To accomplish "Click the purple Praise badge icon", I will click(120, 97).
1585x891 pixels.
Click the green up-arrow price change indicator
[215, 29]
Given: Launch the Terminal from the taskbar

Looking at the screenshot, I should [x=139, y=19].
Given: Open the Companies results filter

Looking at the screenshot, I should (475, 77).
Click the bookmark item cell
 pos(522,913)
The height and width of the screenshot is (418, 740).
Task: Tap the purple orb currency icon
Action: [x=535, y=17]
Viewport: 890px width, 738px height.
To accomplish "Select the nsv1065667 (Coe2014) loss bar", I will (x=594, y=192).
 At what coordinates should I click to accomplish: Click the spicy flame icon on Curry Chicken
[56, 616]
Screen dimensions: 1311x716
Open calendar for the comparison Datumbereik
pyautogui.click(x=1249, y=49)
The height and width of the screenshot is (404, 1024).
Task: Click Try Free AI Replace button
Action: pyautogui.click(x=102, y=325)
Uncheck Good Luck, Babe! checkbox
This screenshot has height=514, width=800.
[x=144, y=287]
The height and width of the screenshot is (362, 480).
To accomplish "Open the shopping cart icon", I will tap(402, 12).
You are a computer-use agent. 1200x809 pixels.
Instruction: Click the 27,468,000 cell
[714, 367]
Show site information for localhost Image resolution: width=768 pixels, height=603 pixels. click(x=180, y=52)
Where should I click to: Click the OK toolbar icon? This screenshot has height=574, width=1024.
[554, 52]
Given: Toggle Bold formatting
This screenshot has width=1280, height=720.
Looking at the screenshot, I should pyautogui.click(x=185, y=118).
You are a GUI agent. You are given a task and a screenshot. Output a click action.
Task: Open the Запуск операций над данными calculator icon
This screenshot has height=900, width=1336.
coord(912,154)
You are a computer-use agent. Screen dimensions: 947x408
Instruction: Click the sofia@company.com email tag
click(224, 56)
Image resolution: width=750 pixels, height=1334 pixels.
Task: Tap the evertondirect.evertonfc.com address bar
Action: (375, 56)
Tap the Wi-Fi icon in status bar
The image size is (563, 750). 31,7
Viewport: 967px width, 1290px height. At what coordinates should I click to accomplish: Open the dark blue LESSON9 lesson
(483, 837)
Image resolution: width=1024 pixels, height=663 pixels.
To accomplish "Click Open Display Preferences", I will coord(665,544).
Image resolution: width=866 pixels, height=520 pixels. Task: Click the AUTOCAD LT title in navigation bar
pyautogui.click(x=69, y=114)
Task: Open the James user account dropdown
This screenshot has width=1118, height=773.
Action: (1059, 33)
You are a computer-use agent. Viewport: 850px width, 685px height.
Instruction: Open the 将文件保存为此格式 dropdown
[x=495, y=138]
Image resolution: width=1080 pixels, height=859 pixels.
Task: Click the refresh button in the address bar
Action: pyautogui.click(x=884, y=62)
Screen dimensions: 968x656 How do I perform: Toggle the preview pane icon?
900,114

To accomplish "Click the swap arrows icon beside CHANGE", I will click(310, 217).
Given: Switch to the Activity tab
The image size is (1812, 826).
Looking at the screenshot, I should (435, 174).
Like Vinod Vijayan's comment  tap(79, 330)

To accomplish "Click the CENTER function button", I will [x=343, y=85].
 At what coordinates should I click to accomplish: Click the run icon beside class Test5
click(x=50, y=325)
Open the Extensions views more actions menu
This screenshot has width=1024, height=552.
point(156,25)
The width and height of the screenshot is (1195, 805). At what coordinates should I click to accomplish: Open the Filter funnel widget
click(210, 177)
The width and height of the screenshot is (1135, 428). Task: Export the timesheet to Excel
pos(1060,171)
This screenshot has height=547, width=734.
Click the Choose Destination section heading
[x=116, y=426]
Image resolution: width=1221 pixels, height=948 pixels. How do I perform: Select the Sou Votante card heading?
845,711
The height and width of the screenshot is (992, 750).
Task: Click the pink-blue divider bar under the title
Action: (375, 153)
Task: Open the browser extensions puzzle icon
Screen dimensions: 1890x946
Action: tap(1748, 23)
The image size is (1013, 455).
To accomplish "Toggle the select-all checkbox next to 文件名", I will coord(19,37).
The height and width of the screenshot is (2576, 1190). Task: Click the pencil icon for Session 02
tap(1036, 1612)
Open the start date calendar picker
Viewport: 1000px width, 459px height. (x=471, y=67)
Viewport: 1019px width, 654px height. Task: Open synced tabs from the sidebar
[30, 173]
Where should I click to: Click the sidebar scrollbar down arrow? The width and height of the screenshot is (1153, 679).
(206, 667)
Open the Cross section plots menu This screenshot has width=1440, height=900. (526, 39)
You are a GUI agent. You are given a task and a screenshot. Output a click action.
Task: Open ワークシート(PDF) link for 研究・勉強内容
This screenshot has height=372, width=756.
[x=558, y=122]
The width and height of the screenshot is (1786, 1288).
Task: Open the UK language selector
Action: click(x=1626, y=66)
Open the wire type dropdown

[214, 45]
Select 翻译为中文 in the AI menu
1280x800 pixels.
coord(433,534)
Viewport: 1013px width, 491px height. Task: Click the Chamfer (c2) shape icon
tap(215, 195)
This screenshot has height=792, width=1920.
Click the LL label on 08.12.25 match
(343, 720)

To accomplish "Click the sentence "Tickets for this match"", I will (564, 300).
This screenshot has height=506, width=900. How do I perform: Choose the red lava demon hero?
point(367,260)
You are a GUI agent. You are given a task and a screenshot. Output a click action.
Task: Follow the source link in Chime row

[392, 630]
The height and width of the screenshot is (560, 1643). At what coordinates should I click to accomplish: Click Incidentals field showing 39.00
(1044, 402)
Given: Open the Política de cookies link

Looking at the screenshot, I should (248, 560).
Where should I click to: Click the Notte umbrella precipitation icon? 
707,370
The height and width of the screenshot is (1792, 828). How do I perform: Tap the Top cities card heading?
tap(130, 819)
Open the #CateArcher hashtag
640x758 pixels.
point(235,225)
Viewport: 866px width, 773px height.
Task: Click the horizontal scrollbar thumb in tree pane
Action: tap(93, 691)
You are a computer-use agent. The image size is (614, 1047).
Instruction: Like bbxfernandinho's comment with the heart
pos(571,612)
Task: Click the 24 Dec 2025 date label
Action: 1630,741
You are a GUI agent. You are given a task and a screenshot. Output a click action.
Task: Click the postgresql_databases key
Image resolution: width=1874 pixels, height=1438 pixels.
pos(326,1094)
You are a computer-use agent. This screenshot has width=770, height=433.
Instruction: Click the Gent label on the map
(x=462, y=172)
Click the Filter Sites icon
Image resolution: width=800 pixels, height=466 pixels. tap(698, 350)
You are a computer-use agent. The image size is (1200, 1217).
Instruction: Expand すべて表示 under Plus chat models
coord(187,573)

> **YOUR INSTRUCTIONS**: A word-for-word copy of all the material is the required answer.

> **RESULT**:
To accomplish "Click the purple Praise badge icon", I will click(120, 97).
1585x891 pixels.
Click the green up-arrow price change indicator
[215, 29]
Given: Launch the Terminal from the taskbar

Looking at the screenshot, I should [x=139, y=19].
Given: Open the Companies results filter

Looking at the screenshot, I should (475, 77).
Click the bookmark item cell
 pos(522,913)
The height and width of the screenshot is (418, 740).
Task: Tap the purple orb currency icon
Action: [x=535, y=17]
Viewport: 890px width, 738px height.
To accomplish "Select the nsv1065667 (Coe2014) loss bar", I will (x=594, y=192).
 At what coordinates should I click to accomplish: Click the spicy flame icon on Curry Chicken
[56, 616]
Screen dimensions: 1311x716
Open calendar for the comparison Datumbereik
pyautogui.click(x=1249, y=49)
The height and width of the screenshot is (404, 1024).
Task: Click Try Free AI Replace button
Action: pyautogui.click(x=102, y=325)
Uncheck Good Luck, Babe! checkbox
This screenshot has height=514, width=800.
[x=144, y=287]
The height and width of the screenshot is (362, 480).
To accomplish "Open the shopping cart icon", I will tap(402, 12).
You are a computer-use agent. 1200x809 pixels.
Instruction: Click the 27,468,000 cell
[714, 367]
Show site information for localhost Image resolution: width=768 pixels, height=603 pixels. click(x=180, y=52)
Where should I click to: Click the OK toolbar icon? This screenshot has height=574, width=1024.
[554, 52]
Given: Toggle Bold formatting
This screenshot has width=1280, height=720.
Looking at the screenshot, I should pyautogui.click(x=185, y=118).
You are a GUI agent. You are given a task and a screenshot. Output a click action.
Task: Open the Запуск операций над данными calculator icon
This screenshot has height=900, width=1336.
coord(912,154)
You are a computer-use agent. Screen dimensions: 947x408
Instruction: Click the sofia@company.com email tag
click(224, 56)
Image resolution: width=750 pixels, height=1334 pixels.
Task: Tap the evertondirect.evertonfc.com address bar
Action: (375, 56)
Tap the Wi-Fi icon in status bar
The image size is (563, 750). 31,7
Viewport: 967px width, 1290px height. At what coordinates should I click to accomplish: Open the dark blue LESSON9 lesson
(483, 837)
Image resolution: width=1024 pixels, height=663 pixels.
To accomplish "Click Open Display Preferences", I will coord(665,544).
Image resolution: width=866 pixels, height=520 pixels. Task: Click the AUTOCAD LT title in navigation bar
pyautogui.click(x=69, y=114)
Task: Open the James user account dropdown
This screenshot has width=1118, height=773.
Action: (1059, 33)
You are a computer-use agent. Viewport: 850px width, 685px height.
Instruction: Open the 将文件保存为此格式 dropdown
[x=495, y=138]
Image resolution: width=1080 pixels, height=859 pixels.
Task: Click the refresh button in the address bar
Action: pyautogui.click(x=884, y=62)
Screen dimensions: 968x656 How do I perform: Toggle the preview pane icon?
900,114

To accomplish "Click the swap arrows icon beside CHANGE", I will click(310, 217).
Given: Switch to the Activity tab
The image size is (1812, 826).
Looking at the screenshot, I should (435, 174).
Like Vinod Vijayan's comment  tap(79, 330)

To accomplish "Click the CENTER function button", I will [x=343, y=85].
 At what coordinates should I click to accomplish: Click the run icon beside class Test5
click(x=50, y=325)
Open the Extensions views more actions menu
This screenshot has width=1024, height=552.
point(156,25)
The width and height of the screenshot is (1195, 805). At what coordinates should I click to accomplish: Open the Filter funnel widget
click(210, 177)
The width and height of the screenshot is (1135, 428). Task: Export the timesheet to Excel
pos(1060,171)
This screenshot has height=547, width=734.
Click the Choose Destination section heading
[x=116, y=426]
Image resolution: width=1221 pixels, height=948 pixels. How do I perform: Select the Sou Votante card heading?
845,711
The height and width of the screenshot is (992, 750).
Task: Click the pink-blue divider bar under the title
Action: (375, 153)
Task: Open the browser extensions puzzle icon
Screen dimensions: 1890x946
Action: tap(1748, 23)
The image size is (1013, 455).
To accomplish "Toggle the select-all checkbox next to 文件名", I will coord(19,37).
The height and width of the screenshot is (2576, 1190). Task: Click the pencil icon for Session 02
tap(1036, 1612)
Open the start date calendar picker
Viewport: 1000px width, 459px height. (x=471, y=67)
Viewport: 1019px width, 654px height. Task: Open synced tabs from the sidebar
[30, 173]
Where should I click to: Click the sidebar scrollbar down arrow? The width and height of the screenshot is (1153, 679).
(206, 667)
Open the Cross section plots menu This screenshot has width=1440, height=900. (526, 39)
You are a GUI agent. You are given a task and a screenshot. Output a click action.
Task: Open ワークシート(PDF) link for 研究・勉強内容
This screenshot has height=372, width=756.
[x=558, y=122]
The width and height of the screenshot is (1786, 1288).
Task: Open the UK language selector
Action: click(x=1626, y=66)
Open the wire type dropdown

[214, 45]
Select 翻译为中文 in the AI menu
1280x800 pixels.
coord(433,534)
Viewport: 1013px width, 491px height. Task: Click the Chamfer (c2) shape icon
tap(215, 195)
This screenshot has height=792, width=1920.
Click the LL label on 08.12.25 match
(343, 720)

To accomplish "Click the sentence "Tickets for this match"", I will (564, 300).
This screenshot has height=506, width=900. How do I perform: Choose the red lava demon hero?
point(367,260)
You are a GUI agent. You are given a task and a screenshot. Output a click action.
Task: Follow the source link in Chime row

[392, 630]
The height and width of the screenshot is (560, 1643). At what coordinates should I click to accomplish: Click Incidentals field showing 39.00
(1044, 402)
Given: Open the Política de cookies link

Looking at the screenshot, I should (248, 560).
Where should I click to: Click the Notte umbrella precipitation icon? 
707,370
The height and width of the screenshot is (1792, 828). How do I perform: Tap the Top cities card heading?
tap(130, 819)
Open the #CateArcher hashtag
640x758 pixels.
point(235,225)
Viewport: 866px width, 773px height.
Task: Click the horizontal scrollbar thumb in tree pane
Action: tap(93, 691)
You are a computer-use agent. The image size is (614, 1047).
Instruction: Like bbxfernandinho's comment with the heart
pos(571,612)
Task: Click the 24 Dec 2025 date label
Action: 1630,741
You are a GUI agent. You are given a task and a screenshot. Output a click action.
Task: Click the postgresql_databases key
Image resolution: width=1874 pixels, height=1438 pixels.
pos(326,1094)
You are a computer-use agent. This screenshot has width=770, height=433.
Instruction: Click the Gent label on the map
(x=462, y=172)
Click the Filter Sites icon
Image resolution: width=800 pixels, height=466 pixels. tap(698, 350)
You are a computer-use agent. The image size is (1200, 1217).
Instruction: Expand すべて表示 under Plus chat models
coord(187,573)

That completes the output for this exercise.